ここがいちばん気になるところですが、実際は体重、食べた量、どの部分を食べたか、じゃがいもの状態によって変わります。

厚生労働省のリスク情報では、じゃがいもの可食部よりも、芽や緑化した部分に天然毒素が多いこと、そして摂取量によって症状が出る可能性があることが示されています。

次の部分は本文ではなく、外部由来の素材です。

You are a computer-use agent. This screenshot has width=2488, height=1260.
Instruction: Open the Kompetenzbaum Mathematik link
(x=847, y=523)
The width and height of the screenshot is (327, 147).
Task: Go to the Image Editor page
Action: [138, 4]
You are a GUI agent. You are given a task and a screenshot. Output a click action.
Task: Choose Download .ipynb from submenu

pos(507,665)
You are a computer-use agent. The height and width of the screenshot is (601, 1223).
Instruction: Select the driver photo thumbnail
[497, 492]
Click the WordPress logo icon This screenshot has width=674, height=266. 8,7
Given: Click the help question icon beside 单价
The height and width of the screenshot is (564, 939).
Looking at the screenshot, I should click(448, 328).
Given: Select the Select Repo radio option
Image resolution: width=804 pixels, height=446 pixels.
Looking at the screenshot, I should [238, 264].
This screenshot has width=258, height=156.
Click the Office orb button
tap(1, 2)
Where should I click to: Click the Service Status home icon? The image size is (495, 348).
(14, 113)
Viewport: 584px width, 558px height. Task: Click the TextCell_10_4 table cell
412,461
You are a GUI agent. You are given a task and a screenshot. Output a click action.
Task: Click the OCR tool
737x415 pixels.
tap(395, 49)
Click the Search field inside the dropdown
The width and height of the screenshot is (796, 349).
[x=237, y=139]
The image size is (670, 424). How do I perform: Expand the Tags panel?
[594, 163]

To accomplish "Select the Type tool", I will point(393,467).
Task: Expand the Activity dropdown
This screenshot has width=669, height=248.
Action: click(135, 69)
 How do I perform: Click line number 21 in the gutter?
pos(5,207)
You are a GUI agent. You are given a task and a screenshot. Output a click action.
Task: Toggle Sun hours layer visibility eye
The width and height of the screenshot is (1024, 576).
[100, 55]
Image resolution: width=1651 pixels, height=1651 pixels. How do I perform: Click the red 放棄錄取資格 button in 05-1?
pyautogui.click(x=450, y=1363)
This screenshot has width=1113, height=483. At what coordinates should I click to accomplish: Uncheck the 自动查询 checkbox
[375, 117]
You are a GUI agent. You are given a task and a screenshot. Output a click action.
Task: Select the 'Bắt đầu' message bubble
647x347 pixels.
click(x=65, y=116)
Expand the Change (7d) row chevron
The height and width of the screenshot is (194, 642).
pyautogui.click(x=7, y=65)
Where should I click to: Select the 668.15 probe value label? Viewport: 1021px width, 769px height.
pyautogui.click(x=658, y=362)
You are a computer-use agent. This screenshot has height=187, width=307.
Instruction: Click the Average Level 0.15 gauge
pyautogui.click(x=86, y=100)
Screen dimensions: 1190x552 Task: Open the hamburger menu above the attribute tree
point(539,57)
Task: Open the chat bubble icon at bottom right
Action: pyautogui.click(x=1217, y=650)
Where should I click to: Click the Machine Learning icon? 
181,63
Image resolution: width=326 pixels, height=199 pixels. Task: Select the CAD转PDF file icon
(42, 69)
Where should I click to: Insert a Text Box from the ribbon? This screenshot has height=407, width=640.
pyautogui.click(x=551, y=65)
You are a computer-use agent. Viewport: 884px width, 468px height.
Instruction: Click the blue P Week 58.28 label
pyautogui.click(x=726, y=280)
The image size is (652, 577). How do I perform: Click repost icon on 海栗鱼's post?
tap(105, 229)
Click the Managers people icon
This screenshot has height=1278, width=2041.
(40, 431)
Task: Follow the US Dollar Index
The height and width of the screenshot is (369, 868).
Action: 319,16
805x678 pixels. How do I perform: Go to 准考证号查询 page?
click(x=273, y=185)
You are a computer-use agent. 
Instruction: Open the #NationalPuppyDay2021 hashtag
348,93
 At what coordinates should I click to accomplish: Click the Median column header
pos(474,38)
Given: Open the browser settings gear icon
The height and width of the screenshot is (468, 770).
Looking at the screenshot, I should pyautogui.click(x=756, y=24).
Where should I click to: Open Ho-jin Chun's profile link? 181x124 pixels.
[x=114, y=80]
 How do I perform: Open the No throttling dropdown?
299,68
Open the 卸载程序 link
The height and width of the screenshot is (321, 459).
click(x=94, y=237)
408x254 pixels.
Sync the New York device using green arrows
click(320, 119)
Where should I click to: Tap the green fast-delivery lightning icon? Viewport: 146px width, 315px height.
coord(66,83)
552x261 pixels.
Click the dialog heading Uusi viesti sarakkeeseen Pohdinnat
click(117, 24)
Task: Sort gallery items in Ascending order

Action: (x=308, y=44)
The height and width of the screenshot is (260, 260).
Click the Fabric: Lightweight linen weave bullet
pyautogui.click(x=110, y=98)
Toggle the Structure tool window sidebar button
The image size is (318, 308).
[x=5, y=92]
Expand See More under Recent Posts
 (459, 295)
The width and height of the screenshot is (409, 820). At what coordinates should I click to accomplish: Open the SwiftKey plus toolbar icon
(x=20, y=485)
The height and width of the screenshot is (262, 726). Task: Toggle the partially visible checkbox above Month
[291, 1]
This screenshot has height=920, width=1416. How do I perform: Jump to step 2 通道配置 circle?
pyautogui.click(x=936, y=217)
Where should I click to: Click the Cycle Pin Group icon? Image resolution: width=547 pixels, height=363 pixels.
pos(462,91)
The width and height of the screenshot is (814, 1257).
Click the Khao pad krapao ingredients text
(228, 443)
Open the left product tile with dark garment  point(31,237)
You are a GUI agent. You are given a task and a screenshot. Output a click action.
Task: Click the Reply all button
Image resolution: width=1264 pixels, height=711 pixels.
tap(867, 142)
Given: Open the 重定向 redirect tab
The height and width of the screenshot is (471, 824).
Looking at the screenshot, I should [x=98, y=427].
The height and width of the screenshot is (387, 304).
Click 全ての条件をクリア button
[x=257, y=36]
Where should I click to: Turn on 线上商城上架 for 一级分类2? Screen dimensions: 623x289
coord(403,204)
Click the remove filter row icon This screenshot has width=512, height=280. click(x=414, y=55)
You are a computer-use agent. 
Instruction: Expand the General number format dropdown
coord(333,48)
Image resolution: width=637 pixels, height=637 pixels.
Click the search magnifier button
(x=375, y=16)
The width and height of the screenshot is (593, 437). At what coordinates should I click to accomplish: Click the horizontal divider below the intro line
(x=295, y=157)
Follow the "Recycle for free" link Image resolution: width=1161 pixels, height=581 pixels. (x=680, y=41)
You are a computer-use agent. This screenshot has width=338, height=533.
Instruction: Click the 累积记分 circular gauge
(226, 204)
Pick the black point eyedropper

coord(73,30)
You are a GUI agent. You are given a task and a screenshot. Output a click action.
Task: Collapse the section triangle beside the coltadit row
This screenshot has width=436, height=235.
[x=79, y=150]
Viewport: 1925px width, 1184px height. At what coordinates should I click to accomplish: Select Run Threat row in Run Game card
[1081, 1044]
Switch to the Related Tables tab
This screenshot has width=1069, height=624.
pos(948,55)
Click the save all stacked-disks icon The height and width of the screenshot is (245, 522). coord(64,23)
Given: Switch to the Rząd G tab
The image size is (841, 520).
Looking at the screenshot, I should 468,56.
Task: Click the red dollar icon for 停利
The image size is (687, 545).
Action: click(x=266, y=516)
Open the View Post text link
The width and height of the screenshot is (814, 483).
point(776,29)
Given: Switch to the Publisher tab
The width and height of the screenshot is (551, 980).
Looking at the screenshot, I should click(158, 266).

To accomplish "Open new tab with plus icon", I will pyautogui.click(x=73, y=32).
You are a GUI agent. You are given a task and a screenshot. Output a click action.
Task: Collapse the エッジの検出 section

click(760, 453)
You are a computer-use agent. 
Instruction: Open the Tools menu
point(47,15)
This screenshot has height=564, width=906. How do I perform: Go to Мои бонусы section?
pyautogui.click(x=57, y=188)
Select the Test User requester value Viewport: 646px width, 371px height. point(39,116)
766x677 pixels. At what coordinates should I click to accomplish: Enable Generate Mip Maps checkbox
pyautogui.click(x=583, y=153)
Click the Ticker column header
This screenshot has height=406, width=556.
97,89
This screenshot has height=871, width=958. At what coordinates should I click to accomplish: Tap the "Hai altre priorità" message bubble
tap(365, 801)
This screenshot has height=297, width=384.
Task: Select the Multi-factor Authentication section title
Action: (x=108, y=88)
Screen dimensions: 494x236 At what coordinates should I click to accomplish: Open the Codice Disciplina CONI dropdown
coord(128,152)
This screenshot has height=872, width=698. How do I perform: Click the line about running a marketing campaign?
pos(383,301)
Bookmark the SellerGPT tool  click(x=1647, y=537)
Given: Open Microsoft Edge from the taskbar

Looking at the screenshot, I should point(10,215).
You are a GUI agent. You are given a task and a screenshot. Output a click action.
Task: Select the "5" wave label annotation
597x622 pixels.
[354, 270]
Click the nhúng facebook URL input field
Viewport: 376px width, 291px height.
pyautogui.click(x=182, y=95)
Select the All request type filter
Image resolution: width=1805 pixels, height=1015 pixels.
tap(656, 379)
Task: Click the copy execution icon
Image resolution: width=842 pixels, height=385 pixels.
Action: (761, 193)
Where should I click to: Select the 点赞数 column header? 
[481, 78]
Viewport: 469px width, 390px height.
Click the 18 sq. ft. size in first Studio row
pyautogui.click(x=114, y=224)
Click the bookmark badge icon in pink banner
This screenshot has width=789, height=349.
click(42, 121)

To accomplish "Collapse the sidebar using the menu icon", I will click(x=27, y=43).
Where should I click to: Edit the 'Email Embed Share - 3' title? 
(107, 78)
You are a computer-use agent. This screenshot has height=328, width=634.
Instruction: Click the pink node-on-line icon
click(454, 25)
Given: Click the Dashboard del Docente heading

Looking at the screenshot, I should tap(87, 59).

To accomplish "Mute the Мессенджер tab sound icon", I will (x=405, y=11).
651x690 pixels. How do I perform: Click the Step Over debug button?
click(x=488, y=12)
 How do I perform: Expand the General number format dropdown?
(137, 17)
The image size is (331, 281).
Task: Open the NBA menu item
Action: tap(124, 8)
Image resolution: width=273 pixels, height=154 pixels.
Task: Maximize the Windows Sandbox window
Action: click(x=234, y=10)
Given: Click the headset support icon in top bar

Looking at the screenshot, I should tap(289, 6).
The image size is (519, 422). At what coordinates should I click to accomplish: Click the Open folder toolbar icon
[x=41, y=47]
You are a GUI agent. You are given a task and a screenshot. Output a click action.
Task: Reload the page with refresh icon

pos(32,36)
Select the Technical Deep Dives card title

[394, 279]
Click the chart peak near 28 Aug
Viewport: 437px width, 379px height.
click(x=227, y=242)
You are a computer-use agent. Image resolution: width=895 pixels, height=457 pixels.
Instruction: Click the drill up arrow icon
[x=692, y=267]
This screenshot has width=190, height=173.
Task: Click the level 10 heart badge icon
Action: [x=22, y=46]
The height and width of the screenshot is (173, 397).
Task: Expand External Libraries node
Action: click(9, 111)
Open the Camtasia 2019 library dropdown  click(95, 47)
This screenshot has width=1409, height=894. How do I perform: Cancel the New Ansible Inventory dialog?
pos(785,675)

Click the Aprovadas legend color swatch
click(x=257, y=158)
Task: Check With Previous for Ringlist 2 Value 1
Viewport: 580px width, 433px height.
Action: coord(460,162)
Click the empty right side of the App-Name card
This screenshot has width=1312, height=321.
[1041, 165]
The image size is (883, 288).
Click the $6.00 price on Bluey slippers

ただ、検索している人の多くは「一口食べた」「少し食べた」というケースでしょう。その場合、すぐに重症化するとは限りません。一方で、苦味やえぐみを感じた、たくさん食べた、子どもが食べた場合は、より慎重に様子を見る必要があります。農林水産省も、苦味やえぐみを感じたら、それ以上食べないよう呼びかけています。

緑のじゃがいもを食べたときの対処法

食べてしまった直後は、まず落ち着いて次の点を確認しましょう。

1. どのくらい食べたか確認する

皮の緑色部分を少しかじった程度なのか、1個分しっかり食べたのかでリスクは変わります。

2. 苦味やえぐみがあったか思い出す

苦味やえぐみは、天然毒素が多いサインのひとつです。感じた場合は注意が必要です。

3. 体調の変化をみる

数時間からしばらくの間、吐き気、腹痛、下痢、めまいなどが出ないか確認します。症状の出方には幅があります。

4. 無理に吐こうとしない

自己判断で無理に吐かせるのは避け、体調変化の確認を優先してください。

病院に行ったほうがいいケース

次のような場合は、医療機関への相談を考えたほうが安心です。

  • 吐き気、おう吐、腹痛、下痢が出ている
  • めまい、ふらつき、ぐったり感がある
  • 子どもや高齢者が食べた
  • 緑の部分や芽を多く食べた可能性がある
  • 症状が強い、または長引く

特に、意識がぼんやりする、けいれん、呼吸が苦しそうなど重い症状がある場合は、早めの受診が必要です。重症例では重い神経症状が起こることもあると案内されています。

緑のじゃがいもは加熱すれば大丈夫?

「加熱したから平気」と思われがちですが、そうとはいえません。農林水産省は、芽や緑色部分は加熱前にしっかり取り除くことを勧めています。つまり、加熱よりもまず取り除くことが大事です。

今後、食べないための見分け方

緑のじゃがいもを避けるには、調理前のチェックが大切です。

注意したいじゃがいもの特徴

  • 皮が緑色になっている
  • 芽が出ている
  • 芽の根元が硬い
  • 未熟で小さい
  • 苦味やえぐみがある

特に、学校菜園や家庭菜園で育てたものは、市販品より中毒事故が起こりやすいとされています。

緑のじゃがいもを防ぐ保存方法

じゃがいもは光に当たると緑化しやすいため、保存方法も重要です。

  • 光を当てない
  • 涼しく、風通しのよい暗い場所で保管する
  • 傷つけないように保管する

農林水産省も、光を避けて保存することをすすめています。

まとめ

緑のじゃがいもを食べてしまった場合、必ず症状が出るとは限りませんが、緑色の部分や芽にはソラニン、チャコニンが多く含まれるため注意が必要です。

ポイントは次の3つです。

  • 少量でも不安なら体調をよく観察する
  • 吐き気、腹痛、下痢、めまいなどがあれば受診を検討する
  • 今後は緑色部分や芽をしっかり除き、光を避けて保存する

不安になりやすいテーマですが、正しく知っておけば落ち着いて対応できます。じゃがいもは便利な食材だからこそ、**「緑色は食べない」**を覚えておくと安心です。